* **Exercise goal**: State how many lines of the listing below contain the string "axis", treating uppercase and lowercase letters as different. Reply with the number alone.

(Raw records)
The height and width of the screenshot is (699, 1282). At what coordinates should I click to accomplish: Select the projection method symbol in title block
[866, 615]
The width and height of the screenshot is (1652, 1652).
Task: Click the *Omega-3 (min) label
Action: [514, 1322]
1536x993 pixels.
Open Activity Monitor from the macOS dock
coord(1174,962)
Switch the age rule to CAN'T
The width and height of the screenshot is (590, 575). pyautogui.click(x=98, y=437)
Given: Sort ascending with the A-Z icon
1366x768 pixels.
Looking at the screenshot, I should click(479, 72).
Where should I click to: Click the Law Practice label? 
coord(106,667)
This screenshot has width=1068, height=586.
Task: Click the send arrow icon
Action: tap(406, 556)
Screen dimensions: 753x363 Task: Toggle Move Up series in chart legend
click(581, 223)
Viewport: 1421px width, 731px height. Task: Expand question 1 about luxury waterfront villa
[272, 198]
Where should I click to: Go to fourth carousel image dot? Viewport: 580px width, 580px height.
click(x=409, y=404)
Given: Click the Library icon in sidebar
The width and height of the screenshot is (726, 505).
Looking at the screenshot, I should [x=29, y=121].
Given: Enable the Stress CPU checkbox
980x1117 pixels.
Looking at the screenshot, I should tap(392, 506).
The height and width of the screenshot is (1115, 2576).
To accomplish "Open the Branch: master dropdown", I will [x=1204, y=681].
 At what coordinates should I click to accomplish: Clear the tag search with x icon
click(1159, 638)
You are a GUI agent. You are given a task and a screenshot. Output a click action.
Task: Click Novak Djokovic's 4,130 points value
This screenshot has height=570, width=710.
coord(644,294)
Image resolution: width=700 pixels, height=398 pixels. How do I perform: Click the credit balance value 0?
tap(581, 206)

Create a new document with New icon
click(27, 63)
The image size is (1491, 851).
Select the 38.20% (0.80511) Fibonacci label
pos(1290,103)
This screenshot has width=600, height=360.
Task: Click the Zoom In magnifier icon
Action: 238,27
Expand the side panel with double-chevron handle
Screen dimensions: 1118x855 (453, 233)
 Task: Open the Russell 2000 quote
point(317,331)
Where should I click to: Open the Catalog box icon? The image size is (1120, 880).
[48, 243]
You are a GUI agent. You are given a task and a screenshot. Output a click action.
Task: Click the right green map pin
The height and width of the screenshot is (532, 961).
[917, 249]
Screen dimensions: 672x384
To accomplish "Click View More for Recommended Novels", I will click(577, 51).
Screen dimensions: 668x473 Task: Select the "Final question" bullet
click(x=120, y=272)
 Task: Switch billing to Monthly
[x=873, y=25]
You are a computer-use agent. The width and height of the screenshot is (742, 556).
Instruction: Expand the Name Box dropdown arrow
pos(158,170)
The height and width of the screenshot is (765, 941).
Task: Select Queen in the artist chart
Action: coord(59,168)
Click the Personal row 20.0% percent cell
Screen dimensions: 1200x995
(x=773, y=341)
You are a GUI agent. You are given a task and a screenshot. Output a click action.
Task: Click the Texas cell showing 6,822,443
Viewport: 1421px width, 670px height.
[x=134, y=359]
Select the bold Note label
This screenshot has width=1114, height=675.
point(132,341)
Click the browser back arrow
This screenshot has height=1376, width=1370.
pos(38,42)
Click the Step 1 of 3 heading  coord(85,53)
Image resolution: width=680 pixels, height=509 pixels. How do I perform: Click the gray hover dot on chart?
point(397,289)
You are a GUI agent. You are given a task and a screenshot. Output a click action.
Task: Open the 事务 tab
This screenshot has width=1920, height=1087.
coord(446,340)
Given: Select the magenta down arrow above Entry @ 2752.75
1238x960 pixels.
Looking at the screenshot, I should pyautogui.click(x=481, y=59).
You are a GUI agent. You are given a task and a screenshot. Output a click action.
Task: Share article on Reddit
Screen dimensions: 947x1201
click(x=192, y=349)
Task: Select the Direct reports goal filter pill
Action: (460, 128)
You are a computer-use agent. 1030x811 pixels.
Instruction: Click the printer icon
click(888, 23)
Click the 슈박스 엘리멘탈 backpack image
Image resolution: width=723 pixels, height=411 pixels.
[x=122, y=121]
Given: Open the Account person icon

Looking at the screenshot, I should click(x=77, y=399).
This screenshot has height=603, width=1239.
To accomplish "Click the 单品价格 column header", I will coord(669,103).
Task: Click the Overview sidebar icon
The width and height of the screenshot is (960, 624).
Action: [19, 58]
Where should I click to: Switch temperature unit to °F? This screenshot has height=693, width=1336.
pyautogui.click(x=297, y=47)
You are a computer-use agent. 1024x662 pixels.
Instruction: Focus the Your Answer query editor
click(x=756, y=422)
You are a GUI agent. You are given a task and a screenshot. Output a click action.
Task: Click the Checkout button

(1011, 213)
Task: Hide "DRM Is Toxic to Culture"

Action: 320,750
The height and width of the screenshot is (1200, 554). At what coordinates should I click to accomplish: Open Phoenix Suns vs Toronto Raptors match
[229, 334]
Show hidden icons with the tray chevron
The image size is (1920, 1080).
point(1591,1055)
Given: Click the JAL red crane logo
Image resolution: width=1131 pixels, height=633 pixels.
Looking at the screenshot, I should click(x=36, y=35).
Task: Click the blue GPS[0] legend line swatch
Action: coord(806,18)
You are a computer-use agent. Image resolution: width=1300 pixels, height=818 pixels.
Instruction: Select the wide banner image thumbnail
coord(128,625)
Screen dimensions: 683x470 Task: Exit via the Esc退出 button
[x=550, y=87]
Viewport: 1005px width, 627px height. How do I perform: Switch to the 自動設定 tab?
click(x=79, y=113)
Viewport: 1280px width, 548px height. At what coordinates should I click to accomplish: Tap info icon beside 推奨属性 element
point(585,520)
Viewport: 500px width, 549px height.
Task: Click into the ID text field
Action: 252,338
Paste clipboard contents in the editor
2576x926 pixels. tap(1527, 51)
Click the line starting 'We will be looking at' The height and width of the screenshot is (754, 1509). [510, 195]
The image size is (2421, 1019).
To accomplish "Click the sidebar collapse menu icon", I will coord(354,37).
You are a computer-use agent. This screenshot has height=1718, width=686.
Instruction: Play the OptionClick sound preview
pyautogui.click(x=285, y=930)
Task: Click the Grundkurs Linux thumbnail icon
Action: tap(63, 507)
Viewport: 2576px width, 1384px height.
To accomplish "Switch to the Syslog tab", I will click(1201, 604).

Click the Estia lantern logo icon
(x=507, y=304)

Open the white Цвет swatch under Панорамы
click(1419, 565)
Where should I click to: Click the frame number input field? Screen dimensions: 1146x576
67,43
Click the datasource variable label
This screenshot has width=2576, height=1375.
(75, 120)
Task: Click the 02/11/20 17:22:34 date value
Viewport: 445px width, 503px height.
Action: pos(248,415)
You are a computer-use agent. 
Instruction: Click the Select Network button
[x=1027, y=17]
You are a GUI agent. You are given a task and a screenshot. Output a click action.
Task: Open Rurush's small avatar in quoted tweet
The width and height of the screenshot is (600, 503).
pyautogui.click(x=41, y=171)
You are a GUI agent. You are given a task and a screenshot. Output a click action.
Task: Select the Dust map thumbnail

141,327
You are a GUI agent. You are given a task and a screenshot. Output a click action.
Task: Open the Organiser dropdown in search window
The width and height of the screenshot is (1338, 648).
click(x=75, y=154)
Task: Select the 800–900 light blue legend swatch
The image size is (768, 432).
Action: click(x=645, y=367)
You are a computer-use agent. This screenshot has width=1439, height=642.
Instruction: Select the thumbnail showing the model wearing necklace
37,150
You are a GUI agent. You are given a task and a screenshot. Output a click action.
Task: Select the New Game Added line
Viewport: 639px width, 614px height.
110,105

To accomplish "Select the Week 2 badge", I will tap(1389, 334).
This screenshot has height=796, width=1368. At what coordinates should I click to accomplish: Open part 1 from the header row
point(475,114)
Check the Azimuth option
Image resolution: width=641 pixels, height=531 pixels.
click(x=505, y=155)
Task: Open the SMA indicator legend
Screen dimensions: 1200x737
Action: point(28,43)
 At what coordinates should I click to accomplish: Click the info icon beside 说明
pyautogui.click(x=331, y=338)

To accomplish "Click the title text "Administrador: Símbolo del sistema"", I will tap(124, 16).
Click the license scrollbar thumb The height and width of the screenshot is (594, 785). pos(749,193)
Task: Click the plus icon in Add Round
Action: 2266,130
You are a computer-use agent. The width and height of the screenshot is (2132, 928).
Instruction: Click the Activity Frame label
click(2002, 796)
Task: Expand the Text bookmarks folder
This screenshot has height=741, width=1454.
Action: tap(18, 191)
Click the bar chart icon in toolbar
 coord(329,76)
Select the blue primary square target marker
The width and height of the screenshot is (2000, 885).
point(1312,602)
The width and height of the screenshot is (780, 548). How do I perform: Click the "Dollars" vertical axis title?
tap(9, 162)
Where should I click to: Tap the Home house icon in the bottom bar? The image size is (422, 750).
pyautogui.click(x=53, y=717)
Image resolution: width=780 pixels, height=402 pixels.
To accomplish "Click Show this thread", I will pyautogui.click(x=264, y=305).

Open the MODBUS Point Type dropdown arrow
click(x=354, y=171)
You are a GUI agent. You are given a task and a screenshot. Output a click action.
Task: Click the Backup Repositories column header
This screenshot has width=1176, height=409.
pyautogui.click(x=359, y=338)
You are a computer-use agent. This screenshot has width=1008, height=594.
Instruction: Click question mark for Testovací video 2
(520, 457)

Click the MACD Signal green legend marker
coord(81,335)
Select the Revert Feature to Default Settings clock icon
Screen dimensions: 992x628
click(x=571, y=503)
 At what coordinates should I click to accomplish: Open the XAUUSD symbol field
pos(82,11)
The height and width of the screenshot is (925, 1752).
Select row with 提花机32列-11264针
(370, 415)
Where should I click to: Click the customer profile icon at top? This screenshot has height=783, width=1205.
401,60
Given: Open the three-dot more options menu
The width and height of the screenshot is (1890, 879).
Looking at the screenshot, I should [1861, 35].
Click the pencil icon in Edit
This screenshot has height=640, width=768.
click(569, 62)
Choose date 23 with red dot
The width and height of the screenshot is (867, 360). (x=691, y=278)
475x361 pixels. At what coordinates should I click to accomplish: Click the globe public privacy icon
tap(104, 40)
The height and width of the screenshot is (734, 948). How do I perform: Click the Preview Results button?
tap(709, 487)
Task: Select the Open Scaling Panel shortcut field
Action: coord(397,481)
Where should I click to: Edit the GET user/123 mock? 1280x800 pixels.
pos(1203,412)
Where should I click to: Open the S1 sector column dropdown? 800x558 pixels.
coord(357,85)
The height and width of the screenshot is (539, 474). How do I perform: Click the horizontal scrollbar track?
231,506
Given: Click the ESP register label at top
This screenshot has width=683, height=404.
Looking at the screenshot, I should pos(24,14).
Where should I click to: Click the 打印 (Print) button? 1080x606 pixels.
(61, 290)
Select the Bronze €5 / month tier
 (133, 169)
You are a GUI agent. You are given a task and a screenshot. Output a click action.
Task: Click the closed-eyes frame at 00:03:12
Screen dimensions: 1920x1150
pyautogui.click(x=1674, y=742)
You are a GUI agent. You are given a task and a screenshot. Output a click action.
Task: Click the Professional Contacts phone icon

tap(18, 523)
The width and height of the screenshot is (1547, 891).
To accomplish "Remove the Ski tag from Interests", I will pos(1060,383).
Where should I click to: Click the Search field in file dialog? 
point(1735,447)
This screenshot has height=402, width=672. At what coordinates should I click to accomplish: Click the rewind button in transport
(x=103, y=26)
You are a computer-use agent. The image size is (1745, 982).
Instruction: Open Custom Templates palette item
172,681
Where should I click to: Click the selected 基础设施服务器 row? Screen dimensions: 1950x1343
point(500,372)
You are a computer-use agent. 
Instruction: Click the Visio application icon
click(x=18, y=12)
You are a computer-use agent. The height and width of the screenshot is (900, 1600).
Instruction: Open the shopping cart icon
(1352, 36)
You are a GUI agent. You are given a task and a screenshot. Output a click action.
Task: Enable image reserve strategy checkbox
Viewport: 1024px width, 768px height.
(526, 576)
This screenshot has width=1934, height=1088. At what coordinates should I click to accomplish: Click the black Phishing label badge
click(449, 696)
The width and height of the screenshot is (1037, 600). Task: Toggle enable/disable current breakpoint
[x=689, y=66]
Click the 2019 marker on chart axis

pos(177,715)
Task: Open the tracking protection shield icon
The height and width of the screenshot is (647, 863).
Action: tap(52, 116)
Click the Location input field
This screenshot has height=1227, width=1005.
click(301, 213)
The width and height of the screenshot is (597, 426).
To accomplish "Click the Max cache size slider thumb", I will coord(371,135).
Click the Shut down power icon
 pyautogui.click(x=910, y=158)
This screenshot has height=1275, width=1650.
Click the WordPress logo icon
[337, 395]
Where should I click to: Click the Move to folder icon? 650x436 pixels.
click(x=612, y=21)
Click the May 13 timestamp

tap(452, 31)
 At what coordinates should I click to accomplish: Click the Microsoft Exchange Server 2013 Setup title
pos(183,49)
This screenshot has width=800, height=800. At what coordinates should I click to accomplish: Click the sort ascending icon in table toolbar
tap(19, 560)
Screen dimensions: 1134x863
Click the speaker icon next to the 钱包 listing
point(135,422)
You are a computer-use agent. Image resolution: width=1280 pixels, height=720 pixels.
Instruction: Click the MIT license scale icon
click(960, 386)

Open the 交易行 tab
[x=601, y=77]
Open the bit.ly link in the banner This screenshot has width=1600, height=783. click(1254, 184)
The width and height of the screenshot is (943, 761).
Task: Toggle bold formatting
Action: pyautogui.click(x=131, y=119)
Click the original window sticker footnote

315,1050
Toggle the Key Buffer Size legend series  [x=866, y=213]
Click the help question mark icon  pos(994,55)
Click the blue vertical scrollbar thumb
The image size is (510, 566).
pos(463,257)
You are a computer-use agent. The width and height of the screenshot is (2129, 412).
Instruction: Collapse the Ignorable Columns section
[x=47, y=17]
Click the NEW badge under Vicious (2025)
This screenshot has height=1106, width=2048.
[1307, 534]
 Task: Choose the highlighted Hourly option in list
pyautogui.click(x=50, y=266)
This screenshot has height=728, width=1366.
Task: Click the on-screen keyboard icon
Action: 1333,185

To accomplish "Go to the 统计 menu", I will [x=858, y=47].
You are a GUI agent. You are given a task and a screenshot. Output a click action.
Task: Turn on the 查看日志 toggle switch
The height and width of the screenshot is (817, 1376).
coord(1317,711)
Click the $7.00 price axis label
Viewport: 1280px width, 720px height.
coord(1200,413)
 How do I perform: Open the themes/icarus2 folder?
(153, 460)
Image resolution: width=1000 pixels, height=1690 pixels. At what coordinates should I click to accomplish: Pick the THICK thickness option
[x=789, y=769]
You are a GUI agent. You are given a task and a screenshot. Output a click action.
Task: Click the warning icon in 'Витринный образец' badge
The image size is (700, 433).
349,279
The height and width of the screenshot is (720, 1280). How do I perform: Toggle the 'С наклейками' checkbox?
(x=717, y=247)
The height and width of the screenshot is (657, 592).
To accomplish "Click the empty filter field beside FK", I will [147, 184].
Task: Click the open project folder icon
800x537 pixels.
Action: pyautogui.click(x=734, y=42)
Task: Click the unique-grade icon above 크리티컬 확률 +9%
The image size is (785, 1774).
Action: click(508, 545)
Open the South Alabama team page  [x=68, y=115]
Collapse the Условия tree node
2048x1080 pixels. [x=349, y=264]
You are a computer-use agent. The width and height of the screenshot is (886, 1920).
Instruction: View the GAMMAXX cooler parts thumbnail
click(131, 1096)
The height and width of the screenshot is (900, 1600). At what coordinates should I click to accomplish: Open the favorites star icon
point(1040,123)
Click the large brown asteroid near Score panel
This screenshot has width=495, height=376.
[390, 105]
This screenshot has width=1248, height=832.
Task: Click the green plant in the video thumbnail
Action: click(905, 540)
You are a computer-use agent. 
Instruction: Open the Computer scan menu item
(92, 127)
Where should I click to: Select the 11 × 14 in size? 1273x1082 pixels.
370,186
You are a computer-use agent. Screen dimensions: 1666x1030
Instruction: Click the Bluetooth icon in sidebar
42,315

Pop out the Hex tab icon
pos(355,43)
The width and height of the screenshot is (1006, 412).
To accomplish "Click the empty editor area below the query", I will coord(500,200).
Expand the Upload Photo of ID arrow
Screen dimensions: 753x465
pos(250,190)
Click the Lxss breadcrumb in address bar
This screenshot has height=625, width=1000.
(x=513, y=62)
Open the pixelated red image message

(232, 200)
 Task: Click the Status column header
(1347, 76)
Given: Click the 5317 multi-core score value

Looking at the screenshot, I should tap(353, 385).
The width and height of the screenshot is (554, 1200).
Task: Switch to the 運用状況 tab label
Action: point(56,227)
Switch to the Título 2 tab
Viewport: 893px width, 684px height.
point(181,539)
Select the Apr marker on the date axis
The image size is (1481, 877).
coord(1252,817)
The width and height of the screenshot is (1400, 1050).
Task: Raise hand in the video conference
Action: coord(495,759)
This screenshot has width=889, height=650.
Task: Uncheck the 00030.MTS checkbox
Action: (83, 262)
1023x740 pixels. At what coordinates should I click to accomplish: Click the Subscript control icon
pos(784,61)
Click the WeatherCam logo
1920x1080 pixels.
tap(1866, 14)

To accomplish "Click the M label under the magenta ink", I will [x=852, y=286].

* **Answer to the problem**: 4